[Stored records]

++++++

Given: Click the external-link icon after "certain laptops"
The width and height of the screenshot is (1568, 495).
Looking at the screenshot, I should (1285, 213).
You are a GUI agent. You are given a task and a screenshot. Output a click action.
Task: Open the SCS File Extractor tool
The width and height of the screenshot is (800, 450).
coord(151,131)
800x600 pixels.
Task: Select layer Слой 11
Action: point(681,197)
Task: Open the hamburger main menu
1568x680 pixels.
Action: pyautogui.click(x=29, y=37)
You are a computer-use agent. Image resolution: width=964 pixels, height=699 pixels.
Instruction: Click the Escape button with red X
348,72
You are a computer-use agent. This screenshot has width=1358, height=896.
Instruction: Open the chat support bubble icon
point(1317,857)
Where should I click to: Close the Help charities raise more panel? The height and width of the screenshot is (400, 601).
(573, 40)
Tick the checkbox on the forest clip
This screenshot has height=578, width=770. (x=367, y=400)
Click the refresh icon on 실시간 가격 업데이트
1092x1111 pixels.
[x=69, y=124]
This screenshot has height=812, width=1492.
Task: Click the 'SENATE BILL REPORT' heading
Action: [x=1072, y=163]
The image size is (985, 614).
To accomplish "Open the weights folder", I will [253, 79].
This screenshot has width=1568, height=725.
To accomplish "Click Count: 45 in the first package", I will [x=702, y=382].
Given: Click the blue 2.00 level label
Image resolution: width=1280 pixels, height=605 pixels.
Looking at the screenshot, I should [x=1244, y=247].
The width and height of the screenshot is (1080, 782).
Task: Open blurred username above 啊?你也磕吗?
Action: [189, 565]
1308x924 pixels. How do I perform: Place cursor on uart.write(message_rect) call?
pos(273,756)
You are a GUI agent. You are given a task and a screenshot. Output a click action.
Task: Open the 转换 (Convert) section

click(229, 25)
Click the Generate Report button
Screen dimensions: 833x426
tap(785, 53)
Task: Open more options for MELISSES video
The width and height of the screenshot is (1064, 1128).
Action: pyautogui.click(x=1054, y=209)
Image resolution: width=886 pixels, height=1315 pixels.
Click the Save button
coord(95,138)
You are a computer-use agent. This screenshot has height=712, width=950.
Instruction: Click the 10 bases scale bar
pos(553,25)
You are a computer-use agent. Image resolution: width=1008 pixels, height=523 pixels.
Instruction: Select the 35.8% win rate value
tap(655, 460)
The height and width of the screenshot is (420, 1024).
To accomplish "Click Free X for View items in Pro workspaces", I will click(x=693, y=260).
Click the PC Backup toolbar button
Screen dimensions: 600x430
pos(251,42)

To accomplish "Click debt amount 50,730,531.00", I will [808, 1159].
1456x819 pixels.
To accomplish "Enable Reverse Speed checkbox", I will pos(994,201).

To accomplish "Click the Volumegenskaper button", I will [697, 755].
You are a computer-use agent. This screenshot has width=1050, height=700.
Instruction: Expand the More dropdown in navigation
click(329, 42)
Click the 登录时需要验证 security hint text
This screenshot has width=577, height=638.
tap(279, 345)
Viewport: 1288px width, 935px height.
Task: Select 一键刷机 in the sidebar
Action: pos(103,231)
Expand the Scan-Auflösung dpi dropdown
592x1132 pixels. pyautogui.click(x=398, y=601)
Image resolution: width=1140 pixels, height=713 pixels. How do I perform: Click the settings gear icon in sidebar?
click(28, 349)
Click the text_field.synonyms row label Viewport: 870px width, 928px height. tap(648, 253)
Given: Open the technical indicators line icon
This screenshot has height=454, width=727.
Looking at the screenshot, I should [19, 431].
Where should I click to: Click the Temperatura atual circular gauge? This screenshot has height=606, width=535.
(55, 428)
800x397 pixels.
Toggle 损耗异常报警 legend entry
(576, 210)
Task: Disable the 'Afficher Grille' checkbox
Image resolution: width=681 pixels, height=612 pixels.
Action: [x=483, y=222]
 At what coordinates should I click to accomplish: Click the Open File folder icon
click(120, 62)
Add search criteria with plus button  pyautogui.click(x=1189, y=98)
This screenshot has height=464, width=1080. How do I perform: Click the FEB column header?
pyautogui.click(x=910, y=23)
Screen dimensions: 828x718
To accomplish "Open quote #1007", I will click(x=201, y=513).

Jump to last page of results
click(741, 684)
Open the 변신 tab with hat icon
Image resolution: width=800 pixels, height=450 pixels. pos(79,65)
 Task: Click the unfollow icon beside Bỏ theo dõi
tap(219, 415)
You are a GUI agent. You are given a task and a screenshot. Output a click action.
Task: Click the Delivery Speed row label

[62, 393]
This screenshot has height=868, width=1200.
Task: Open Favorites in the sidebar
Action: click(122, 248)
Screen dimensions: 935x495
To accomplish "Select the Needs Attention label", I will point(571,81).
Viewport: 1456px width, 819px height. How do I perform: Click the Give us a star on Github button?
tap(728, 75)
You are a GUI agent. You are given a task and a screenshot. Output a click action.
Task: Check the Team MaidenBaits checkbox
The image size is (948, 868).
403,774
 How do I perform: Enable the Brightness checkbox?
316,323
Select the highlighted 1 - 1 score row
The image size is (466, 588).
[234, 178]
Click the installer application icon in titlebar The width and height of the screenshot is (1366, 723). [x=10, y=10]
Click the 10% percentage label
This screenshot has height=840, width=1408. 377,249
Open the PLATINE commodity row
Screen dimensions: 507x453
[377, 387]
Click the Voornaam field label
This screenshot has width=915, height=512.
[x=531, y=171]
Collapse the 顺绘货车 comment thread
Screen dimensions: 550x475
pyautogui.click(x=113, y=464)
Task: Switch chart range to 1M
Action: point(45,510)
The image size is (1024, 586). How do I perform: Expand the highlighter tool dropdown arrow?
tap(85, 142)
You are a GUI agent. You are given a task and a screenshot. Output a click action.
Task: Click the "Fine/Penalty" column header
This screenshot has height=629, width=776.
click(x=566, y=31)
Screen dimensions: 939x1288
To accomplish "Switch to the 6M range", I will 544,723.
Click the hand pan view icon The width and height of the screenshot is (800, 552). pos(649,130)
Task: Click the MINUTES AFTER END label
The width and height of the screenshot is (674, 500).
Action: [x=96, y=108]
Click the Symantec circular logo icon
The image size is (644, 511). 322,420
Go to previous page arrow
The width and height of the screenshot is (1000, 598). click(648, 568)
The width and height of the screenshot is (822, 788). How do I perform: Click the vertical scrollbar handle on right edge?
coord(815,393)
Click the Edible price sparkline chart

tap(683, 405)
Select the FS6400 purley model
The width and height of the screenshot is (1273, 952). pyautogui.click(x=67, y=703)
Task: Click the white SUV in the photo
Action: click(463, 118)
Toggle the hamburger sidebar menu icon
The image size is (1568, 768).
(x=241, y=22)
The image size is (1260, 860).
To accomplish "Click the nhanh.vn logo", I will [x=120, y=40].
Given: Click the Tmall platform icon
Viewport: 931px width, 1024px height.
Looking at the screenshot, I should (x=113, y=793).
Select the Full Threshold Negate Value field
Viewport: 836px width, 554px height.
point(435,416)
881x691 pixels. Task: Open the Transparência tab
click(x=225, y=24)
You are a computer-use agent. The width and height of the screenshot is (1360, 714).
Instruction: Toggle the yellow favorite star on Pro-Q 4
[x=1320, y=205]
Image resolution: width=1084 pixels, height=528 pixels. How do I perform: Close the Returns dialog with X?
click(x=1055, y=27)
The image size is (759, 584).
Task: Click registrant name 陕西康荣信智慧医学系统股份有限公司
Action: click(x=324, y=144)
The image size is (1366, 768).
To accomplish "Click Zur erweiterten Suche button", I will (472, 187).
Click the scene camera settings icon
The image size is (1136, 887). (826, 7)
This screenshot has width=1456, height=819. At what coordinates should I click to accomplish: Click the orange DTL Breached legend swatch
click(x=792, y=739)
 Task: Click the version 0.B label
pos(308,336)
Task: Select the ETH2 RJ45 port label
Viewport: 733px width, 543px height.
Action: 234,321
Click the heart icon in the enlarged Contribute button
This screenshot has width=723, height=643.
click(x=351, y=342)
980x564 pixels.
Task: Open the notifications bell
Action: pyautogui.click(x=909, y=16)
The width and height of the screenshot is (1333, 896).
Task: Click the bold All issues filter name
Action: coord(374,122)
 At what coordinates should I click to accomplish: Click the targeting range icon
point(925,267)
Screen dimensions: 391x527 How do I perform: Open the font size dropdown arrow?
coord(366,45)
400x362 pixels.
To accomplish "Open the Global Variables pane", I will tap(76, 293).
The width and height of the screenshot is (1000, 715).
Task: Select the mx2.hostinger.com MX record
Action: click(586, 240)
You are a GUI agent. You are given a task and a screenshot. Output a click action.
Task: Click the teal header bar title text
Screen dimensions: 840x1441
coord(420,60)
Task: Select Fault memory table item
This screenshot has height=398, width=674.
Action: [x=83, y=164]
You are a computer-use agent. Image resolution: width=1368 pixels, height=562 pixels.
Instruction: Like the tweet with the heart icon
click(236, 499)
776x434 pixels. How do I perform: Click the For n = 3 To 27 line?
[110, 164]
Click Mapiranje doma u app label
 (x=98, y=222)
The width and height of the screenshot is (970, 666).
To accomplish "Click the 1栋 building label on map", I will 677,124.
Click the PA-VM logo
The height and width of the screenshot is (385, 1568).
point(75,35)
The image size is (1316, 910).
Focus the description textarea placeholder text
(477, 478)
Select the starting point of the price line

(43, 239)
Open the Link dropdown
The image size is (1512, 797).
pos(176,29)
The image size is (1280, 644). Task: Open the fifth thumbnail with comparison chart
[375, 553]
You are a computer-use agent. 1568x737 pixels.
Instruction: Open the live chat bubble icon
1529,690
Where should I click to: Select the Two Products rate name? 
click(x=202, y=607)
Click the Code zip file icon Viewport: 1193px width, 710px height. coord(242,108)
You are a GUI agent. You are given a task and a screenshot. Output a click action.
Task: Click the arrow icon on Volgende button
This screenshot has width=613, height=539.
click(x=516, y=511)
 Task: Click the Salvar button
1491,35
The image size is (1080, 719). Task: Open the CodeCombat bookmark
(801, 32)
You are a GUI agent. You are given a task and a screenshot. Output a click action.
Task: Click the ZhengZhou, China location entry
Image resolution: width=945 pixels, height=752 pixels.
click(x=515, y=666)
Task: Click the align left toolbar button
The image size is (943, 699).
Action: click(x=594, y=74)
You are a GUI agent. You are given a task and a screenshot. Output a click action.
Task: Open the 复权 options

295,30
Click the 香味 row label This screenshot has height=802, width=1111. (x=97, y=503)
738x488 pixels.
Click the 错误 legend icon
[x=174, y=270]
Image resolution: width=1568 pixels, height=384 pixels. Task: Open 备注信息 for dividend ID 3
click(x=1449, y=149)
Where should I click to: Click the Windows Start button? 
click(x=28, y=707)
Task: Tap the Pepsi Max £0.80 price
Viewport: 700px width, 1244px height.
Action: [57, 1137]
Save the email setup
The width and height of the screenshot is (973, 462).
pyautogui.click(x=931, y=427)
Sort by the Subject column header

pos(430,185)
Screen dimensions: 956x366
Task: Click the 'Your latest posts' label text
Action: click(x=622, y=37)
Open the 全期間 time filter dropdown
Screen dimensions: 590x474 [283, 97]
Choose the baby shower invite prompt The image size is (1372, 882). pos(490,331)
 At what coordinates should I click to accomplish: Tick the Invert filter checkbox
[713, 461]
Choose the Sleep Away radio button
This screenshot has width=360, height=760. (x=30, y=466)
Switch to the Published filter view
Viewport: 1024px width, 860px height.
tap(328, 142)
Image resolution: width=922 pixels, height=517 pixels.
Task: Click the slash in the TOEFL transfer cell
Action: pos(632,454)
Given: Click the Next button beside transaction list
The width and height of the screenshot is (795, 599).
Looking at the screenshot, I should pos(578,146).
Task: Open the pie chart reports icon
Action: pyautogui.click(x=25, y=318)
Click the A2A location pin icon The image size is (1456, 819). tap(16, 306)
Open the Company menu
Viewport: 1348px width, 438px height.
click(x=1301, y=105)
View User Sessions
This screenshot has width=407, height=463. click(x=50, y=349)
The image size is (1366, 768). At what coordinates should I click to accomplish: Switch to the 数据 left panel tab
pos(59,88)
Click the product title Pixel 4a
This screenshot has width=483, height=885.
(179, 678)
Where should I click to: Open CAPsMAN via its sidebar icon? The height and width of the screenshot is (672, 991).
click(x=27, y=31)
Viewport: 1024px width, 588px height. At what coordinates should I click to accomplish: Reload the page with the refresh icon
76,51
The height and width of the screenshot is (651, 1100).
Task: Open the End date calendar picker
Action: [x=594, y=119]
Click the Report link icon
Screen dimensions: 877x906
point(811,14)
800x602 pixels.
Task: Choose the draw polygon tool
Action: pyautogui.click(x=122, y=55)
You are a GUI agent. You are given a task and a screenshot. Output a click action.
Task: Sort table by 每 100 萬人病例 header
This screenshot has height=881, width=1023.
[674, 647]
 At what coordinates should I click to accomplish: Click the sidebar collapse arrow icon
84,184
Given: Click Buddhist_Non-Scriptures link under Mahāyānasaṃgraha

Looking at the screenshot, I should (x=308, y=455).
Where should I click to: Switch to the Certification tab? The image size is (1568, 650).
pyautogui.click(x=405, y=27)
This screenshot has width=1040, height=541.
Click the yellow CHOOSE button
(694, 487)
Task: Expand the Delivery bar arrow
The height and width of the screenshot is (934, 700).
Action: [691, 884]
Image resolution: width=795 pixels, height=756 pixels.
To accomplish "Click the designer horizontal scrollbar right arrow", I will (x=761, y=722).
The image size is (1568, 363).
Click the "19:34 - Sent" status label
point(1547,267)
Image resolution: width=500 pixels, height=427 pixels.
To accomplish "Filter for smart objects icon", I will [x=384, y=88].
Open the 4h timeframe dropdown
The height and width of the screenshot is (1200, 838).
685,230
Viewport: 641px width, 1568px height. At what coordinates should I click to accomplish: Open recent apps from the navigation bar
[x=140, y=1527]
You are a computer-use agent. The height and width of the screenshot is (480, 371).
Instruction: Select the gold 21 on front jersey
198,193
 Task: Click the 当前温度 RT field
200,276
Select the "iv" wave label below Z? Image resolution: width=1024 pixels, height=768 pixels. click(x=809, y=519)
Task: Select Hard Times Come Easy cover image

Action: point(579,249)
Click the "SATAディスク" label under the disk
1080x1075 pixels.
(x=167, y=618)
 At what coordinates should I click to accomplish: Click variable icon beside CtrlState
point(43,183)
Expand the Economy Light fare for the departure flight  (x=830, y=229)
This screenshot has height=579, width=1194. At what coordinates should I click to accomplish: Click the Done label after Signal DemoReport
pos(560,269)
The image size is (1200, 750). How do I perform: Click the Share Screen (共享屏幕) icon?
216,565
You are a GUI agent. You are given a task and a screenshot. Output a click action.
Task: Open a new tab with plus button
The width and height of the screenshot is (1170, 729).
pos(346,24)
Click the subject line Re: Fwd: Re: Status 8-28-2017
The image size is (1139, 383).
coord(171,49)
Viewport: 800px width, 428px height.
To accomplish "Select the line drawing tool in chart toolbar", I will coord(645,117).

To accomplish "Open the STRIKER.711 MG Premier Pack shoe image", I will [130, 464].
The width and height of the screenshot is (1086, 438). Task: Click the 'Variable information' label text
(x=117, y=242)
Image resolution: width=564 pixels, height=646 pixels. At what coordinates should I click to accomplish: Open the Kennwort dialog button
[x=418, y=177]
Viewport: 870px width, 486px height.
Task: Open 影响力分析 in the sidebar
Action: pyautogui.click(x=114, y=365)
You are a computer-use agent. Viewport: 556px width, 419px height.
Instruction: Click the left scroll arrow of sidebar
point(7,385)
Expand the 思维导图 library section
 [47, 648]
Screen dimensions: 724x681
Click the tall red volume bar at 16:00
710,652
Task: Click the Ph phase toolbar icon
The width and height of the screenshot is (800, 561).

++++++

[Required work]:
As listed above, the lines from the line with "The width and height of the screenshot is (1568, 495)." to the line with "Task: Open the SCS File Extractor tool" are to be echoed exactly, with both ends included and nothing added.

[The answer]:
The width and height of the screenshot is (1568, 495).
Looking at the screenshot, I should (1285, 213).
You are a GUI agent. You are given a task and a screenshot. Output a click action.
Task: Open the SCS File Extractor tool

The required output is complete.